• Excerpted records:
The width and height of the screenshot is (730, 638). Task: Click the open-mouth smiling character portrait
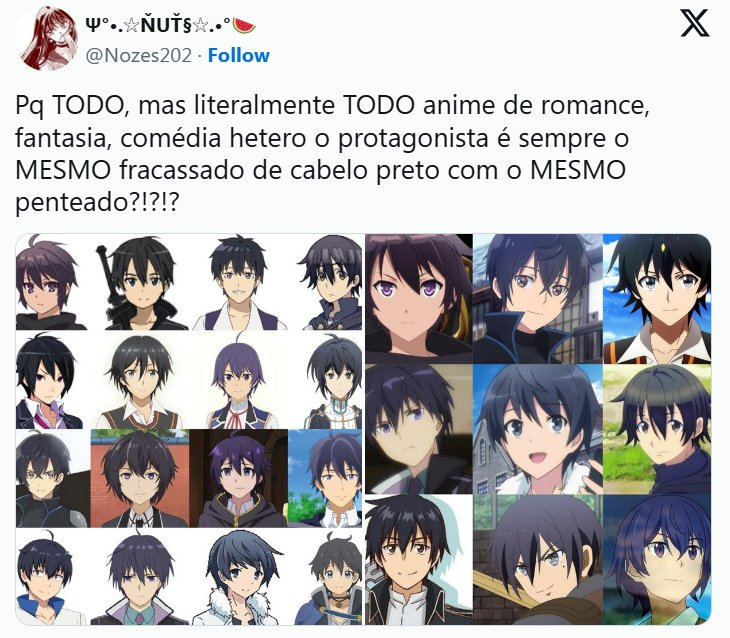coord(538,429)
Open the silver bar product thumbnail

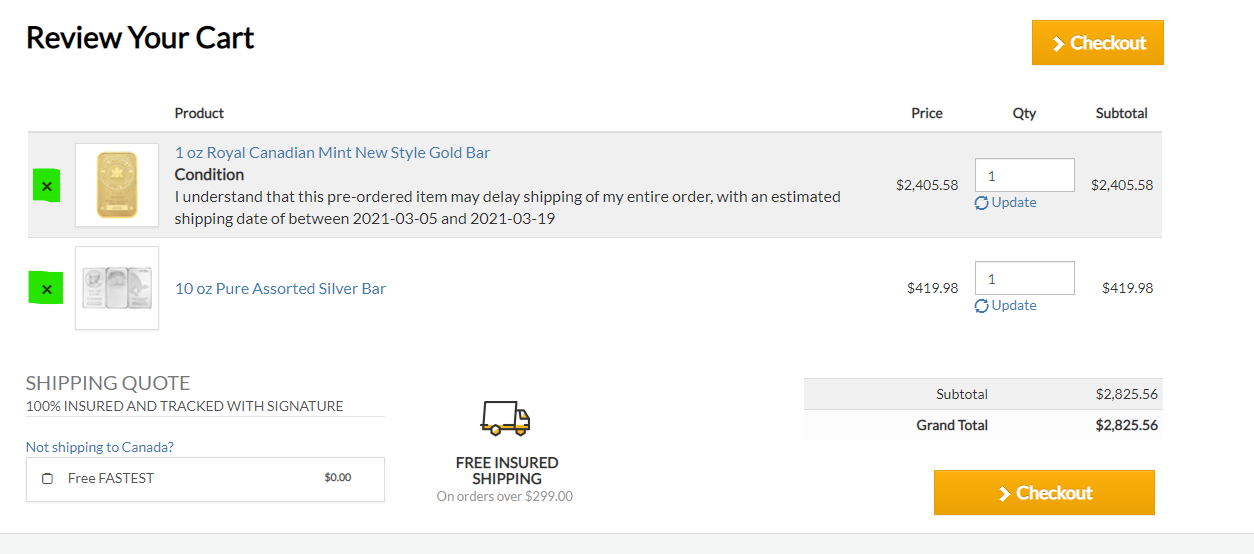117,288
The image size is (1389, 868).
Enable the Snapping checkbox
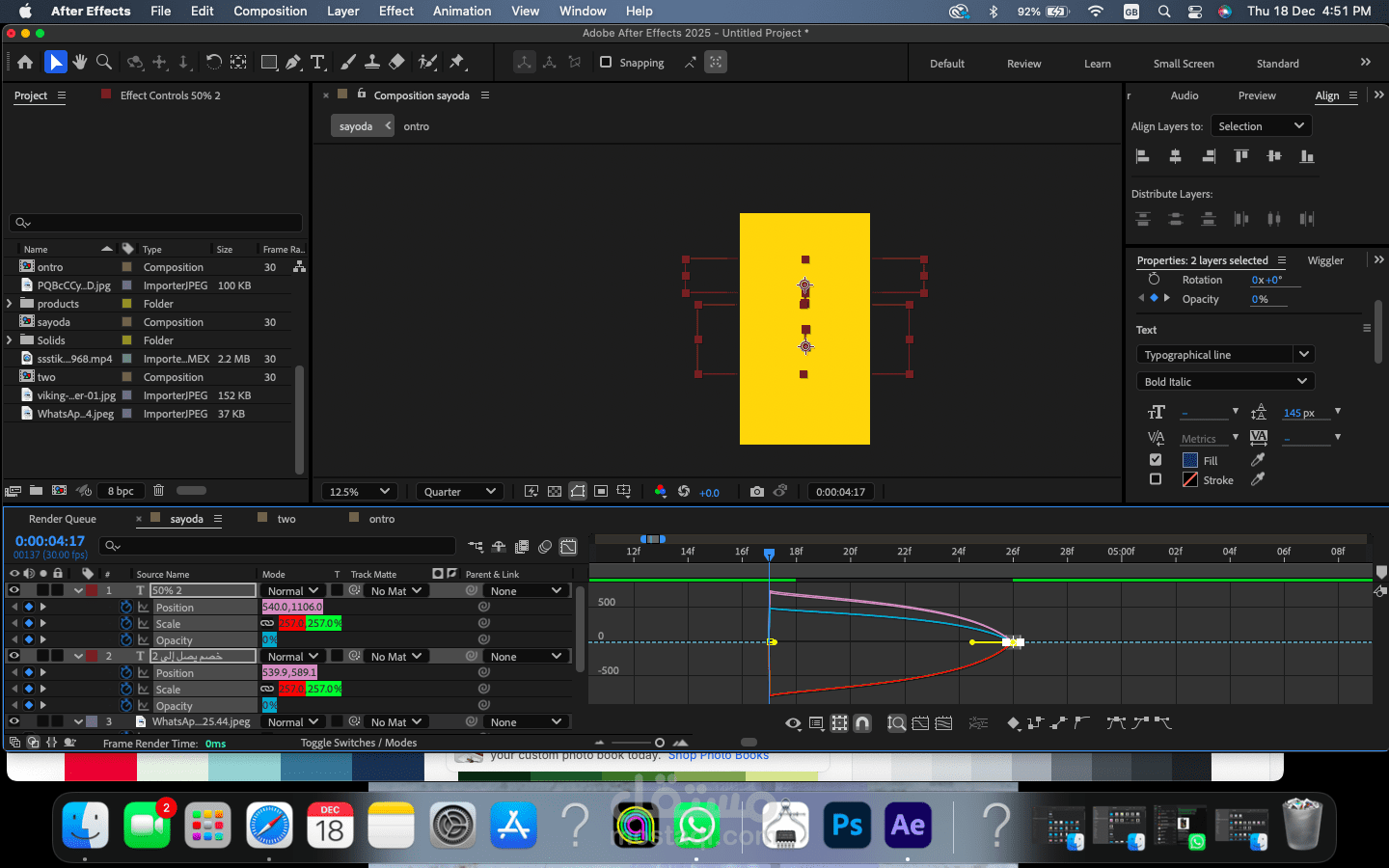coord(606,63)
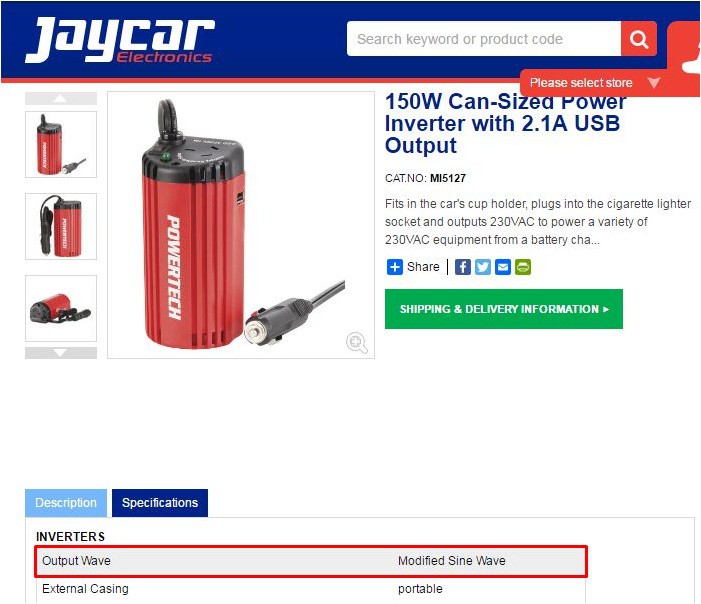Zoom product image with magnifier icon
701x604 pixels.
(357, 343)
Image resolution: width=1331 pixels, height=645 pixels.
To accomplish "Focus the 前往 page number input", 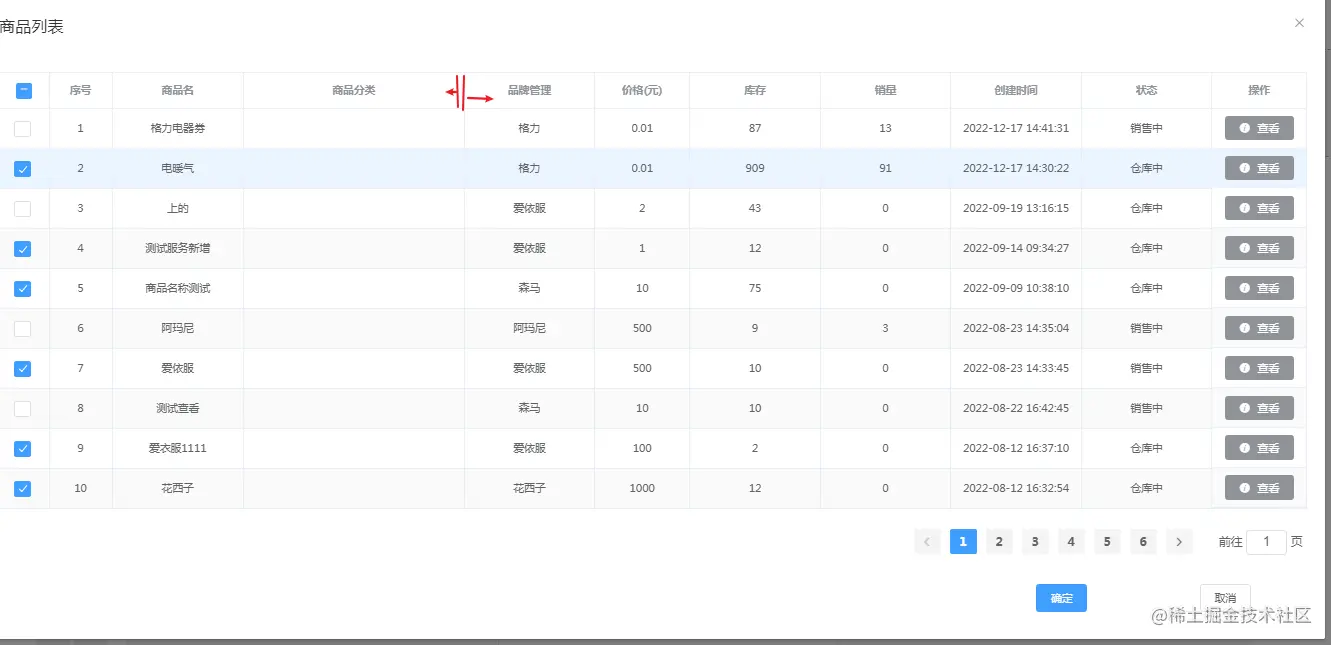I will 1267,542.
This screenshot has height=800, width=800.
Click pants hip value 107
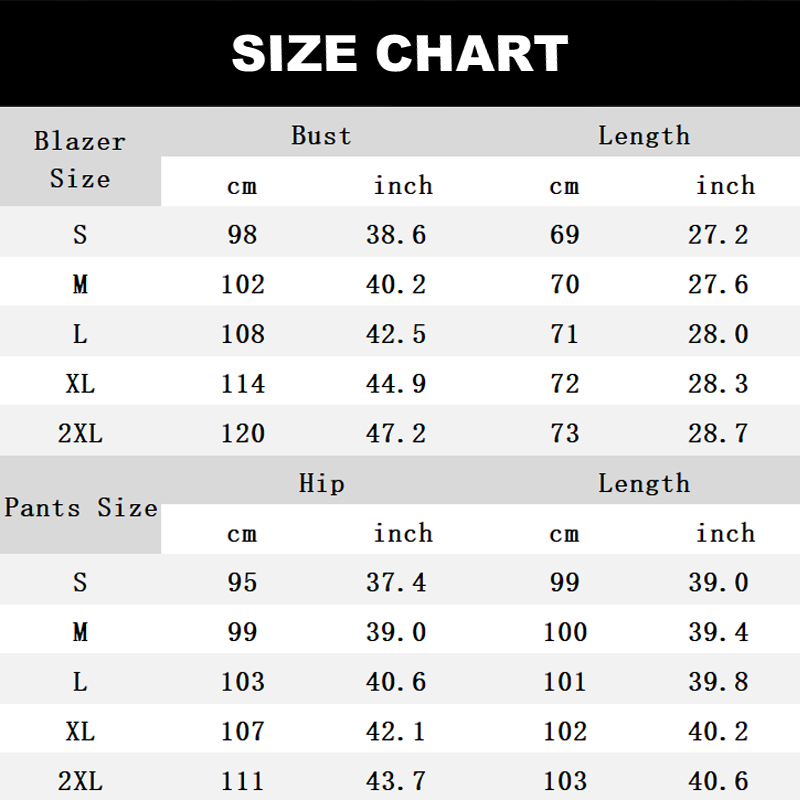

• Assignment: Starting at the line that contains "This screenshot has height=800, width=800.", write out exactly each line through the last one in the listing above, leaving out the pictures and adding nothing else.

• Result:
This screenshot has height=800, width=800.
Click pants hip value 107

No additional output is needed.